Typical structure of a proof by induction.
Given statement to prove: \(\forall n \in \N,~ P(n)\).
We prove this by induction on \(n\).
Base case: Let \(n = 0\).
[Proof that \(P(0)\) is True.]
Inductive step: Let \(k \in \N\), and assume that \(P(k)\) is true. (The assumption that \(P(k)\) is true is called the induction hypothesis.)
[Proof that \(P(k+1)\) is True.]
Back to our example
Let’s see induction in action with our above example, proving that \(\forall n \in \N,~ f(n) = \frac{n(n + 1)}{2}\).
We prove this statement by induction on \(n\).
Base case: Let \(n = 0\).
In this case, \(f(0) = \displaystyle{\sum_{i=0}^{0} i} = 0\), and \(\frac{0(0 + 1)}{2} = 0\). So the two sides of the equation are equal.

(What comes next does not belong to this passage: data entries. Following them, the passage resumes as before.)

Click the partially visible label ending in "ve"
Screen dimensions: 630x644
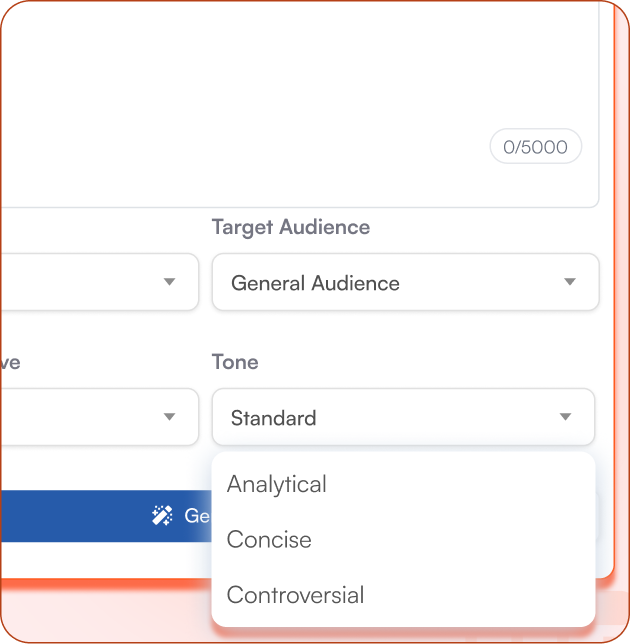[x=10, y=362]
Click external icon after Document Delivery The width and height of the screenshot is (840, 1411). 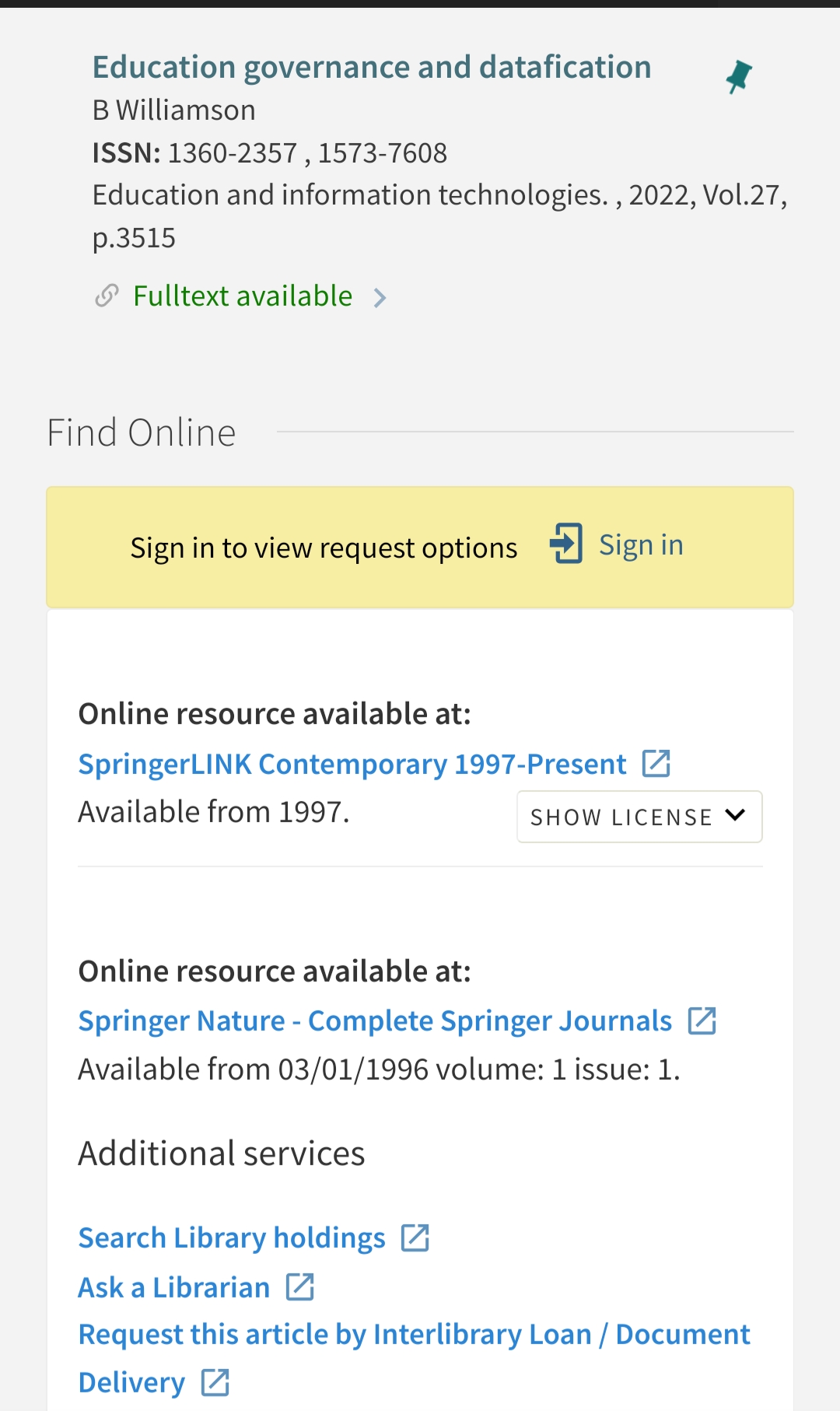click(215, 1382)
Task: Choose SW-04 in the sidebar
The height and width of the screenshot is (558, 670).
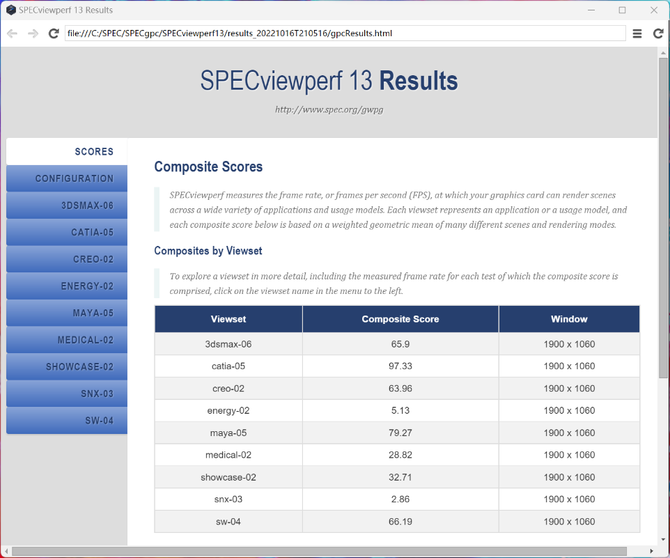Action: 66,421
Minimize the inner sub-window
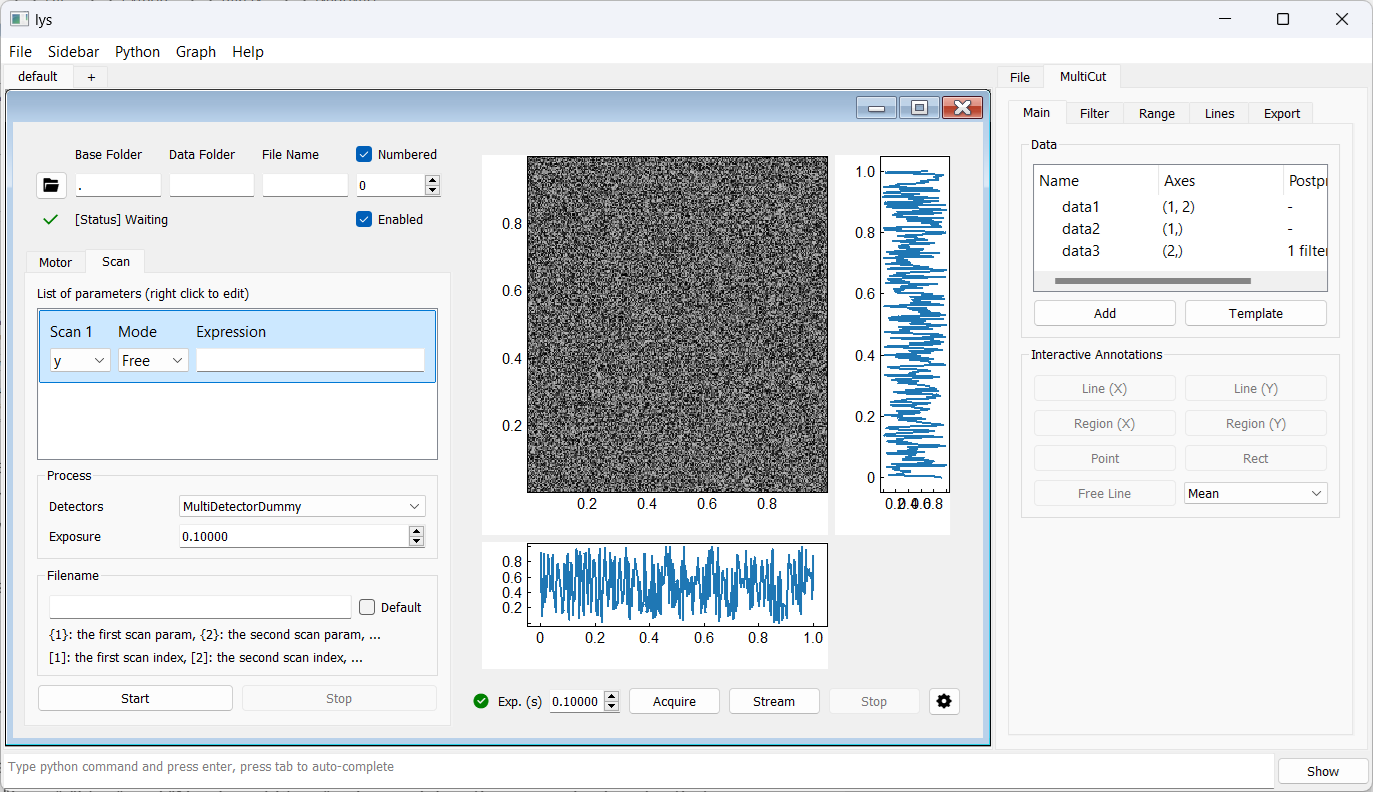Image resolution: width=1373 pixels, height=792 pixels. click(x=875, y=107)
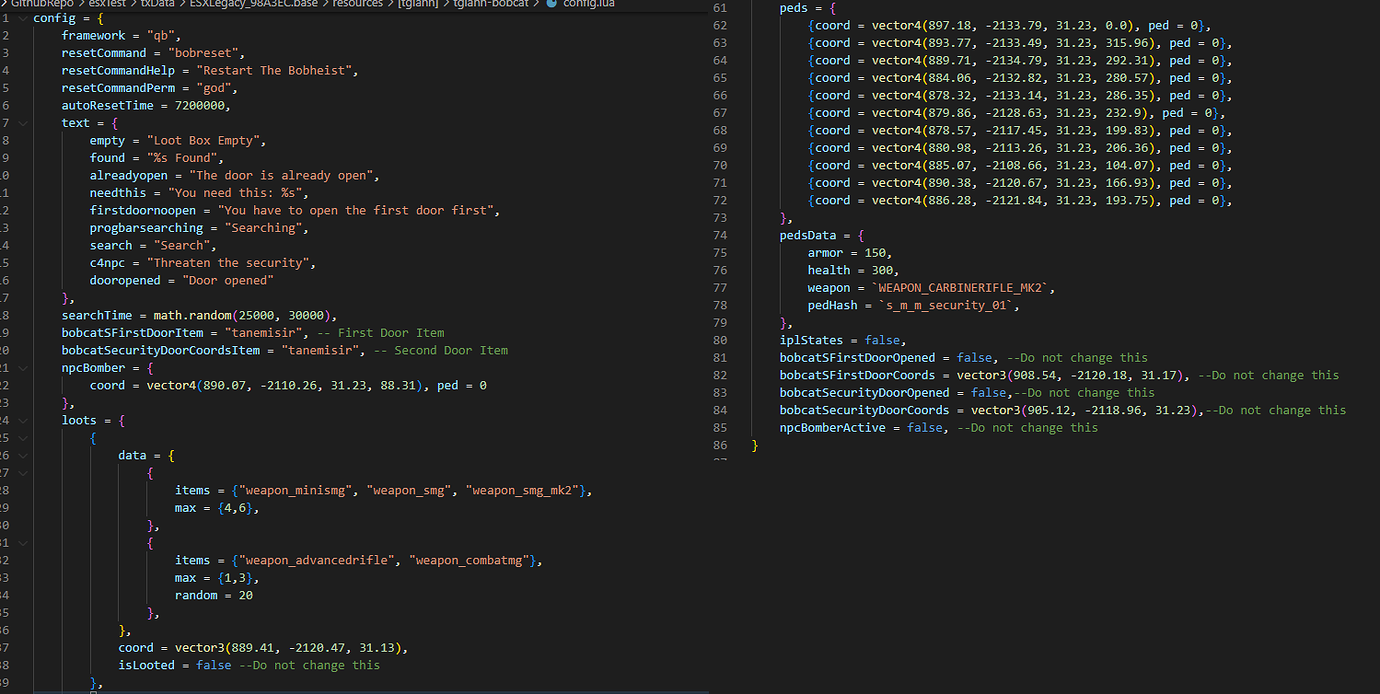Click the WEAPON_CARBINERIFLE_MK2 weapon value
The height and width of the screenshot is (694, 1380).
coord(962,288)
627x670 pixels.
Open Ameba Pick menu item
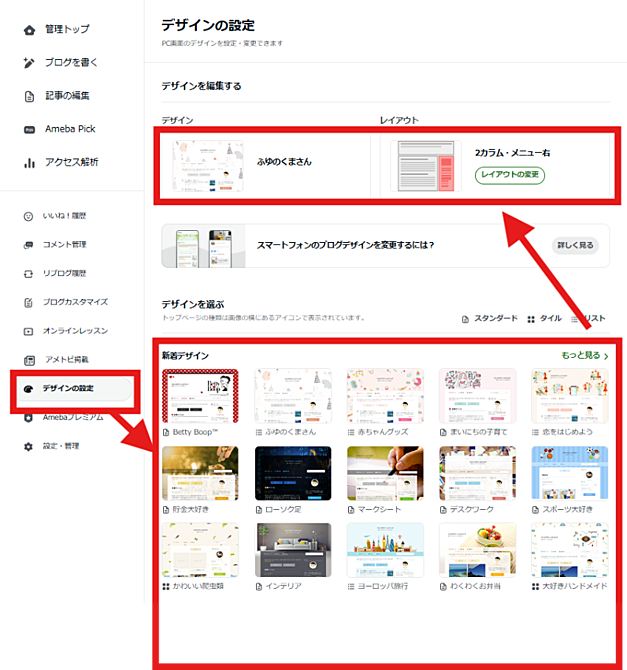click(x=69, y=129)
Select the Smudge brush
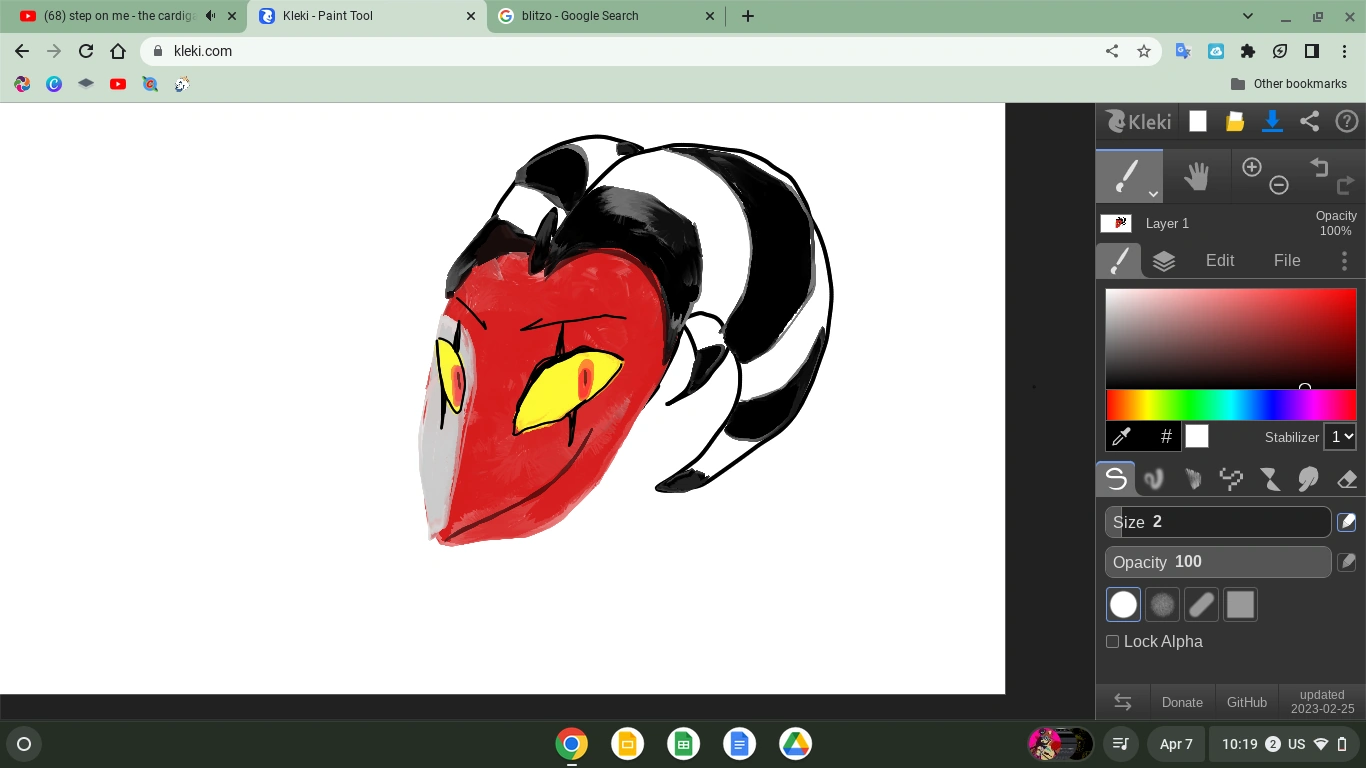 (x=1307, y=478)
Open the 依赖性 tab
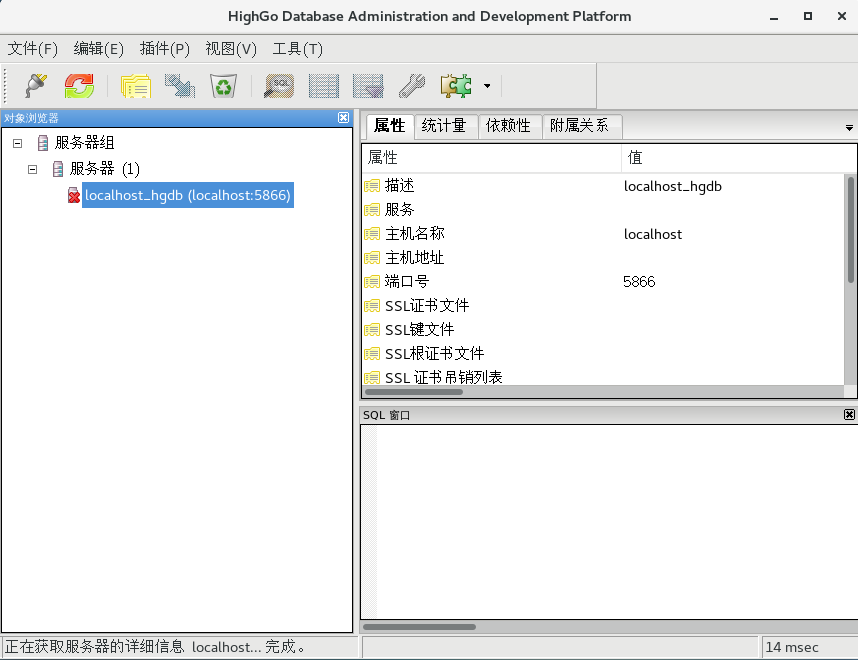 tap(510, 126)
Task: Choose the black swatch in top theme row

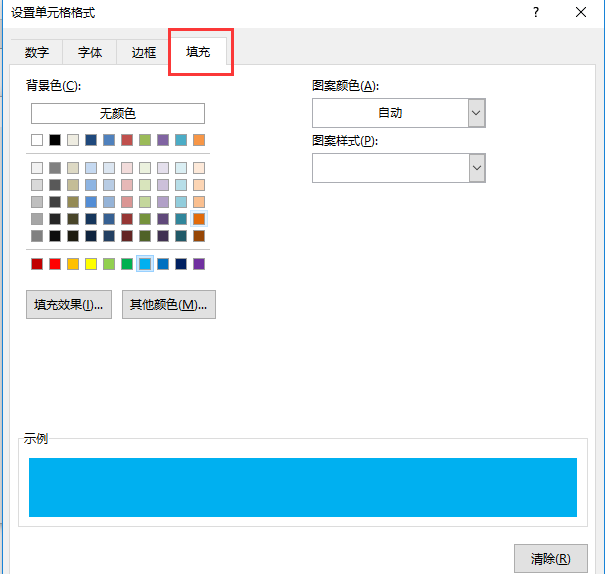Action: tap(55, 140)
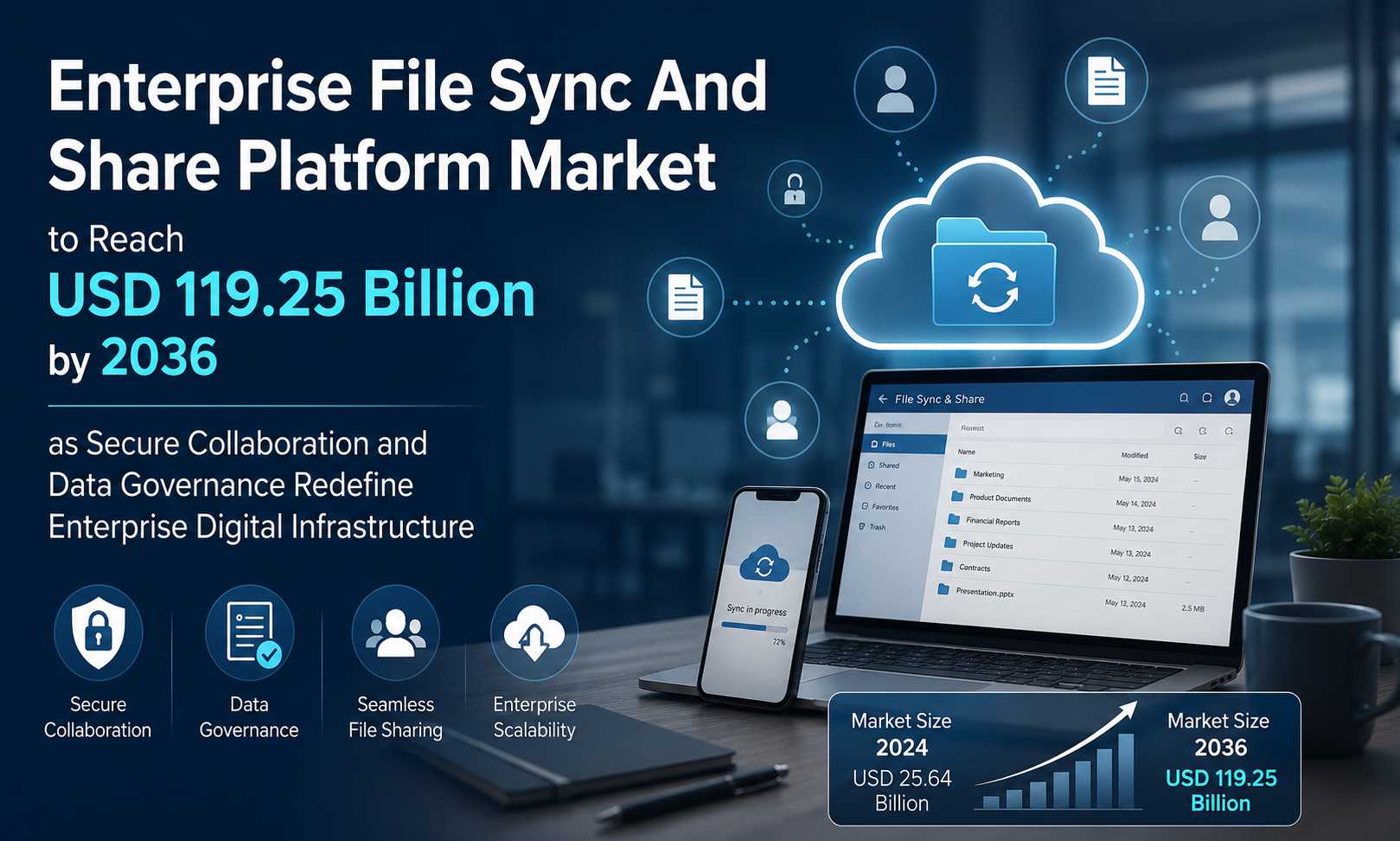Click the Seamless File Sharing people icon
1400x841 pixels.
pyautogui.click(x=395, y=632)
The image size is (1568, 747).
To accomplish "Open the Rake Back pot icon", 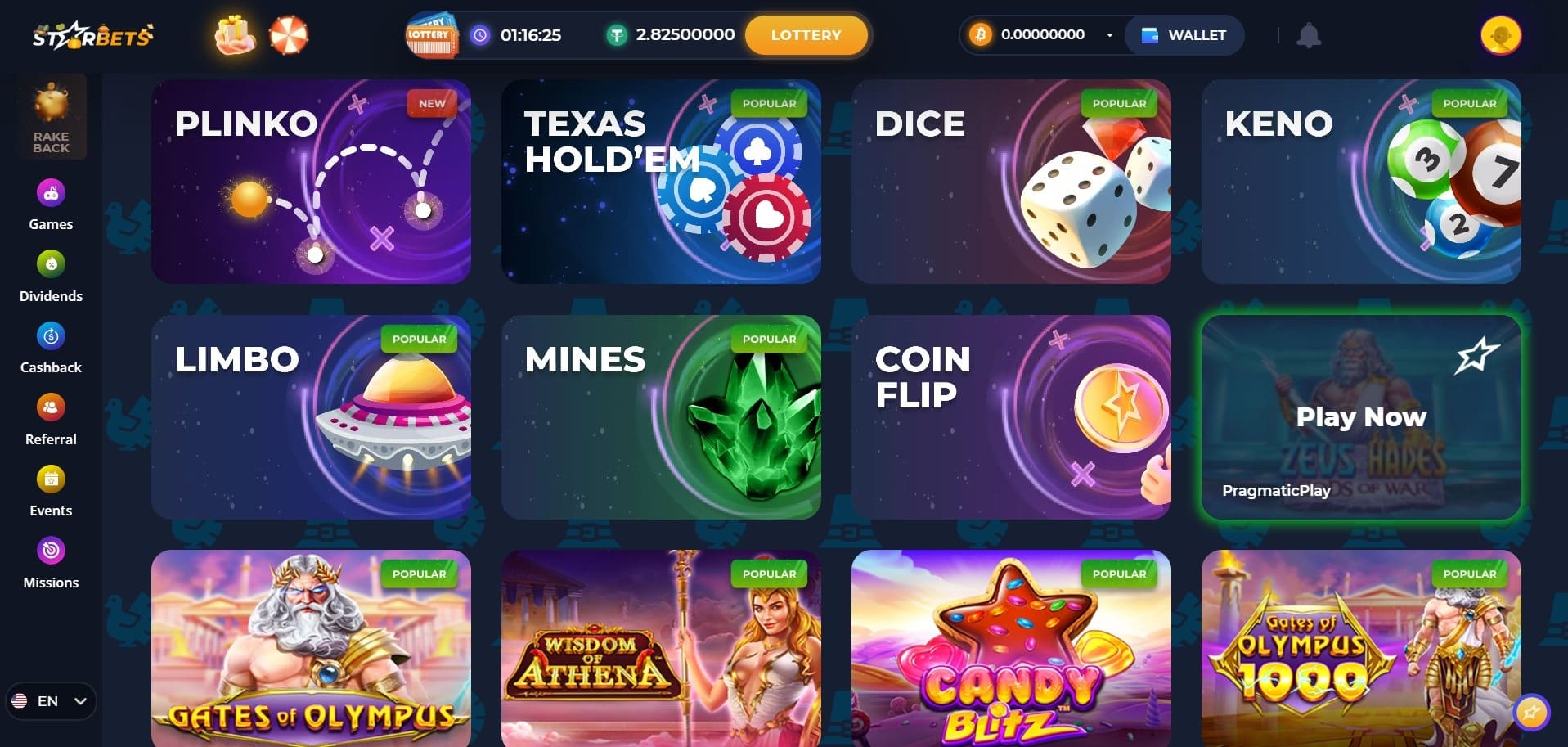I will (x=51, y=116).
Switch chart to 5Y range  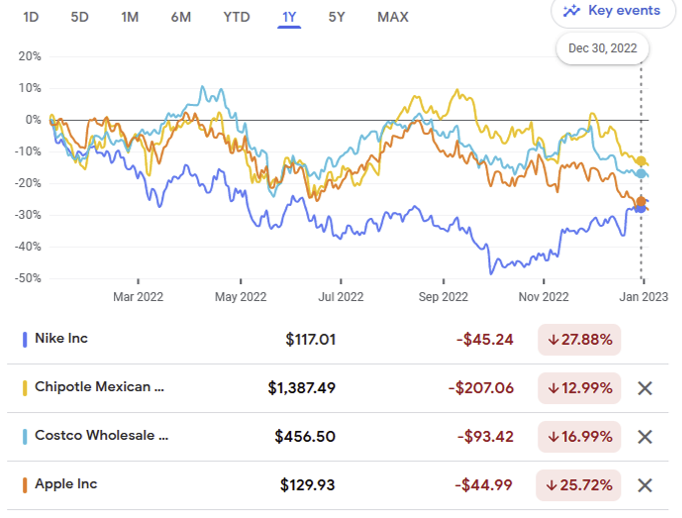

Inductive step: Let \(k \in \N\) and assume that \(f(k) = \frac{k(k + 1)}{2}\). This assumption is the induction hypothesis (I.H.) for our proof. We want to prove that \(f(k + 1) = \frac{(k + 1)(k + 2)}{2}\).
Mini-discussion. As with any proof by induction, the key part of completing the induction step is to determine how to use the induction hypothesis. Remember what we said at the beginning of this section: induction is all about breaking down an entity into smaller instances of the same entity. In our case, we know that \(\displaystyle{f(k + 1) = \sum_{i=0}^{k + 1} i}\), which can be broken down by “taking out” the last term: \(\displaystyle{\left(\sum_{i=0}^k i \right) + (k + 1)}\).
Back to our proof. We’ll start with the left-hand side of the equation:
\[\begin{align*} f(k + 1) &= \sum_{i=0}^{k + 1} i \tag{definition of $f$} \\ &= \left(\sum_{i=0}^{k} i \right) + (k + 1) \tag{taking out last term} \\ &= f(k) + (k + 1) \tag{definition of $f$} \\ &= \frac{k(k + 1)}{2} + (k + 1) \tag{by the $\textbf{I.H.}$} \\ &= \frac{(k + 1)(k + 2)}{2} \end{align*}\]
How does induction “work”?
Proofs by induction often feel like cheating when you first see them. Rather than directly proving a predicate (e.g., \(f(n) = \frac{n(n + 1)}{2}\)) for an arbitrary \(n\), we actually assume that the predicate is true for an arbitrary \(k\) instead! The reason why induction works is that the inductive step allows us to form a chain of implications going from 0 to every other natural number. We often visualize induction as a line of dominos. Pushing over the first domino topples the second domino, then the third, etc.
In a proof by induction, our base case tells us that \(P(0)\) is True, unconditionally (no assumptions). And from our induction step, we know that \(P(0) \Rightarrow P(1)\), and so \(P(1)\) must also be True. And since \(P(1)\) is True, using our induction step again, \(P(1) \Rightarrow P(2)\), and so \(P(2)\) is also True. This chain of implications extends infinitely far out, covering all natural numbers.